### EXERCISE DETAILS
The required output is every entry, printed exactly as written.
[INPUT DATA — start]
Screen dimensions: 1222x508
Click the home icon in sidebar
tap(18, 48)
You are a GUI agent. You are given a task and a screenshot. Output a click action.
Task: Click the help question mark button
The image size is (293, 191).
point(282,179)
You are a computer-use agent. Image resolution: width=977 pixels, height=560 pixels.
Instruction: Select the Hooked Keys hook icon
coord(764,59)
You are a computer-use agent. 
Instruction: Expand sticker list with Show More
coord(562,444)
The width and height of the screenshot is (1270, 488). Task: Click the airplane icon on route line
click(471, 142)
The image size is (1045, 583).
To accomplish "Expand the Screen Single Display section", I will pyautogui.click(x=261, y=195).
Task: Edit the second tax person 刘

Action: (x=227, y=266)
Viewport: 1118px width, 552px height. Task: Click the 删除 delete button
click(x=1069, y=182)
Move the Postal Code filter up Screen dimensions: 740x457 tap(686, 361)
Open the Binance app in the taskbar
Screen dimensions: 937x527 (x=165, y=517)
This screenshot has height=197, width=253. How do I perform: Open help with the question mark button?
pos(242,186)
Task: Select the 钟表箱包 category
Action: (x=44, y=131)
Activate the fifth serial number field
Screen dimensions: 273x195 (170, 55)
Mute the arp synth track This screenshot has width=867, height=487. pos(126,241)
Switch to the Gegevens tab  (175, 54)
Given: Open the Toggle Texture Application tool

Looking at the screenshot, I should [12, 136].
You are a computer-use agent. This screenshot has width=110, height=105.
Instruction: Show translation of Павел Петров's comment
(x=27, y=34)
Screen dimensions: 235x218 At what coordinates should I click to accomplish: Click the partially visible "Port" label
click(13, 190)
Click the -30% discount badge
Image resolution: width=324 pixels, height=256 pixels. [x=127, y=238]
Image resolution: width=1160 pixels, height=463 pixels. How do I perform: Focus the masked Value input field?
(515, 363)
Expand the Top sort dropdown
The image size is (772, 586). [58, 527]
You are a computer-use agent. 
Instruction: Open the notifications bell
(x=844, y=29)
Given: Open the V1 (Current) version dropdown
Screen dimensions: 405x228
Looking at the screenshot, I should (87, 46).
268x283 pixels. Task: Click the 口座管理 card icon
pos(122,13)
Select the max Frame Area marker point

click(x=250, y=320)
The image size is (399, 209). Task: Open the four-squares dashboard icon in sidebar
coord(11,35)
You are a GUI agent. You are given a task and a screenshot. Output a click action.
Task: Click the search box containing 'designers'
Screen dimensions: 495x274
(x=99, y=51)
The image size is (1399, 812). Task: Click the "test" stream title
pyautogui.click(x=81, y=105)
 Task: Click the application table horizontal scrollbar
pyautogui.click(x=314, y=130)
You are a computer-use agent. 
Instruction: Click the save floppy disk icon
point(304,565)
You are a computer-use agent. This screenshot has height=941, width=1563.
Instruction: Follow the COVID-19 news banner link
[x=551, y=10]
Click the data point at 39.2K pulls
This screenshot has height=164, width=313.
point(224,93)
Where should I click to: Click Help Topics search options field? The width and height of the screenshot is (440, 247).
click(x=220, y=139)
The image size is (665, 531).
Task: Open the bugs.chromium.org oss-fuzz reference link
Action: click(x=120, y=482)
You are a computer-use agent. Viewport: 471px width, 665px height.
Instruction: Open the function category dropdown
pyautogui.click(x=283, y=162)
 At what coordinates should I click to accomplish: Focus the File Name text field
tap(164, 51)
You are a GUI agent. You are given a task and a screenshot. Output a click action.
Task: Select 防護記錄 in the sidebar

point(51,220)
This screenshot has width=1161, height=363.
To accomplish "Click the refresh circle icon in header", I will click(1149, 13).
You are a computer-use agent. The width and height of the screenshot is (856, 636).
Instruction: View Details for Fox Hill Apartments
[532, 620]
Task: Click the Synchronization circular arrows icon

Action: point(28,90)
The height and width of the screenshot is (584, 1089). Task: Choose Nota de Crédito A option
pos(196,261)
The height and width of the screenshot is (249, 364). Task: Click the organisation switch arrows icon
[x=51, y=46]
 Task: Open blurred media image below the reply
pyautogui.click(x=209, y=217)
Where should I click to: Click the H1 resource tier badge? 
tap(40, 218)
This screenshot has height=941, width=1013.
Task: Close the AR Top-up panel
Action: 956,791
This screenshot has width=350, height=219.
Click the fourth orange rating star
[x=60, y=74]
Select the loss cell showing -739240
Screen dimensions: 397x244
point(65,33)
[INPUT DATA — finish]
### REPLY TO THE EXERCISE
Screen dimensions: 1222x508
Click the home icon in sidebar
tap(18, 48)
You are a GUI agent. You are given a task and a screenshot. Output a click action.
Task: Click the help question mark button
The image size is (293, 191).
point(282,179)
You are a computer-use agent. Image resolution: width=977 pixels, height=560 pixels.
Instruction: Select the Hooked Keys hook icon
coord(764,59)
You are a computer-use agent. 
Instruction: Expand sticker list with Show More
coord(562,444)
The width and height of the screenshot is (1270, 488). Task: Click the airplane icon on route line
click(471, 142)
The image size is (1045, 583).
To accomplish "Expand the Screen Single Display section", I will pyautogui.click(x=261, y=195).
Task: Edit the second tax person 刘

Action: (x=227, y=266)
Viewport: 1118px width, 552px height. Task: Click the 删除 delete button
click(x=1069, y=182)
Move the Postal Code filter up Screen dimensions: 740x457 tap(686, 361)
Open the Binance app in the taskbar
Screen dimensions: 937x527 (x=165, y=517)
This screenshot has height=197, width=253. How do I perform: Open help with the question mark button?
pos(242,186)
Task: Select the 钟表箱包 category
Action: (x=44, y=131)
Activate the fifth serial number field
Screen dimensions: 273x195 (170, 55)
Mute the arp synth track This screenshot has width=867, height=487. pos(126,241)
Switch to the Gegevens tab  (175, 54)
Given: Open the Toggle Texture Application tool

Looking at the screenshot, I should [12, 136].
You are a computer-use agent. This screenshot has width=110, height=105.
Instruction: Show translation of Павел Петров's comment
(x=27, y=34)
Screen dimensions: 235x218 At what coordinates should I click to accomplish: Click the partially visible "Port" label
click(13, 190)
Click the -30% discount badge
Image resolution: width=324 pixels, height=256 pixels. [x=127, y=238]
Image resolution: width=1160 pixels, height=463 pixels. How do I perform: Focus the masked Value input field?
(515, 363)
Expand the Top sort dropdown
The image size is (772, 586). [58, 527]
You are a computer-use agent. 
Instruction: Open the notifications bell
(x=844, y=29)
Given: Open the V1 (Current) version dropdown
Screen dimensions: 405x228
Looking at the screenshot, I should (87, 46).
268x283 pixels. Task: Click the 口座管理 card icon
pos(122,13)
Select the max Frame Area marker point

click(x=250, y=320)
The image size is (399, 209). Task: Open the four-squares dashboard icon in sidebar
coord(11,35)
You are a GUI agent. You are given a task and a screenshot. Output a click action.
Task: Click the search box containing 'designers'
Screen dimensions: 495x274
(x=99, y=51)
The image size is (1399, 812). Task: Click the "test" stream title
pyautogui.click(x=81, y=105)
 Task: Click the application table horizontal scrollbar
pyautogui.click(x=314, y=130)
You are a computer-use agent. 
Instruction: Click the save floppy disk icon
point(304,565)
You are a computer-use agent. This screenshot has height=941, width=1563.
Instruction: Follow the COVID-19 news banner link
[x=551, y=10]
Click the data point at 39.2K pulls
This screenshot has height=164, width=313.
point(224,93)
Where should I click to: Click Help Topics search options field? The width and height of the screenshot is (440, 247).
click(x=220, y=139)
The image size is (665, 531).
Task: Open the bugs.chromium.org oss-fuzz reference link
Action: click(x=120, y=482)
You are a computer-use agent. Viewport: 471px width, 665px height.
Instruction: Open the function category dropdown
pyautogui.click(x=283, y=162)
 At what coordinates should I click to accomplish: Focus the File Name text field
tap(164, 51)
You are a GUI agent. You are given a task and a screenshot. Output a click action.
Task: Select 防護記錄 in the sidebar

point(51,220)
This screenshot has width=1161, height=363.
To accomplish "Click the refresh circle icon in header", I will click(1149, 13).
You are a computer-use agent. The width and height of the screenshot is (856, 636).
Instruction: View Details for Fox Hill Apartments
[532, 620]
Task: Click the Synchronization circular arrows icon

Action: point(28,90)
The height and width of the screenshot is (584, 1089). Task: Choose Nota de Crédito A option
pos(196,261)
The height and width of the screenshot is (249, 364). Task: Click the organisation switch arrows icon
[x=51, y=46]
 Task: Open blurred media image below the reply
pyautogui.click(x=209, y=217)
Where should I click to: Click the H1 resource tier badge? 
tap(40, 218)
This screenshot has height=941, width=1013.
Task: Close the AR Top-up panel
Action: 956,791
This screenshot has width=350, height=219.
Click the fourth orange rating star
[x=60, y=74]
Select the loss cell showing -739240
Screen dimensions: 397x244
point(65,33)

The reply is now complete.